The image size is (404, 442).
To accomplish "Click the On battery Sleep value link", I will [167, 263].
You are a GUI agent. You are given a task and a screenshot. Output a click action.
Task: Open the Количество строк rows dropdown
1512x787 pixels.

#### DIE AUFGABE
Gib nur die Zahl an: Wie viele der Zeilen oben enthalten das Wort „accomplish“? Groß- und Kleinschreibung zählt.

#### SCHRIFTLICHE ANTWORT
1